* TÂCHE À RÉALISER *
Reproduisez intégralement et à l'identique le texte ci-dessous sur l'engagement des Halles.

* EXTRAIT DE PAGE *
**********

Les Halles s’engagent dans une trajectoire généreuse et inclusive, sans être naïves et aveugles face aux défis d’aujourd’hui, notamment ceux du climat et des injustices sociales, violences du système capitaliste.
Aux Halles, nous parlons d’Amour comme d’une stratégie de cohésion et de rapprochement. Comme d’une attitude plutôt que d’un sentiment. Comme d’un engagement politique. Décider d’aimer, c’est choisir de « nous soucier de l’oppression et de l’exploitation qui affectent d’autres êtres que nous-mêmes » écrit l’autrice afro-américaine bell hooks dans son livre, À Propos d’Amour. Cette phrase nous guide dans les saisons à venir.
Nouvelle voisine des Halles, l’artiste Laurène Marx, dont l’oeuvre écrite et performée parle de genre, de normativité, du rapport à la réalité, de neuro-atypie et d’anticapitalisme.
Elle a rédigé, pour cette brochure, un texte en écho à notre engagement, une perspective personnelle et vive sur l’Amour qui pourrait nous unir.

 

PAUVRE AMOUR.

**********

* DONNÉES ENREGISTRÉES *
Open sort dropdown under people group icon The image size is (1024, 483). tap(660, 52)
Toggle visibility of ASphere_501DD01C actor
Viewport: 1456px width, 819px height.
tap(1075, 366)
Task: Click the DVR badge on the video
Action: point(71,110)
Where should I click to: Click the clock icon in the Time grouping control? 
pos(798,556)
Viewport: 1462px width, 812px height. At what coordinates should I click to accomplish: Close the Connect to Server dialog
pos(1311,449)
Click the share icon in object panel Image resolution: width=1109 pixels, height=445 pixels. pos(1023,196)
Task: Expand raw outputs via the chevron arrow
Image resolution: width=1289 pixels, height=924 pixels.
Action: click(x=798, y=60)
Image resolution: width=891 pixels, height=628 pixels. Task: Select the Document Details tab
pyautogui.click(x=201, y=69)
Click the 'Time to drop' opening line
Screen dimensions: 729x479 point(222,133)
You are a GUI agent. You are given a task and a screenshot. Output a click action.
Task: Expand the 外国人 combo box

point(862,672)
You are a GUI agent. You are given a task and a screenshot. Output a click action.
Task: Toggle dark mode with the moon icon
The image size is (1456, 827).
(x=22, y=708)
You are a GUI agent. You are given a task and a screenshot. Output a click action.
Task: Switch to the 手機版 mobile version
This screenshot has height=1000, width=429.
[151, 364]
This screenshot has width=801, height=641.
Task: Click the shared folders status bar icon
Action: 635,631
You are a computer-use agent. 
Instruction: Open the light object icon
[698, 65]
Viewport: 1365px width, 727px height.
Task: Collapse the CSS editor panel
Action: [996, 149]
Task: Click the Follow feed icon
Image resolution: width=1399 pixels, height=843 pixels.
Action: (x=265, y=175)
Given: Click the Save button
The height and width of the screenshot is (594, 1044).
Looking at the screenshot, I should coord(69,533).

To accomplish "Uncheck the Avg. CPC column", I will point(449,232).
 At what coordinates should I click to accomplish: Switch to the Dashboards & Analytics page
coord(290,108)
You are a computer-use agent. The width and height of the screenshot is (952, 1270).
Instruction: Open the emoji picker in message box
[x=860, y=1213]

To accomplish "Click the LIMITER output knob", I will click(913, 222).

**********

* RÉPONSE COMPLÈTE *
Les Halles s’engagent dans une trajectoire généreuse et inclusive, sans être naïves et aveugles face aux défis d’aujourd’hui, notamment ceux du climat et des injustices sociales, violences du système capitaliste.
Aux Halles, nous parlons d’Amour comme d’une stratégie de cohésion et de rapprochement. Comme d’une attitude plutôt que d’un sentiment. Comme d’un engagement politique. Décider d’aimer, c’est choisir de « nous soucier de l’oppression et de l’exploitation qui affectent d’autres êtres que nous-mêmes » écrit l’autrice afro-américaine bell hooks dans son livre, À Propos d’Amour. Cette phrase nous guide dans les saisons à venir.
Nouvelle voisine des Halles, l’artiste Laurène Marx, dont l’oeuvre écrite et performée parle de genre, de normativité, du rapport à la réalité, de neuro-atypie et d’anticapitalisme.
Elle a rédigé, pour cette brochure, un texte en écho à notre engagement, une perspective personnelle et vive sur l’Amour qui pourrait nous unir.

 

PAUVRE AMOUR.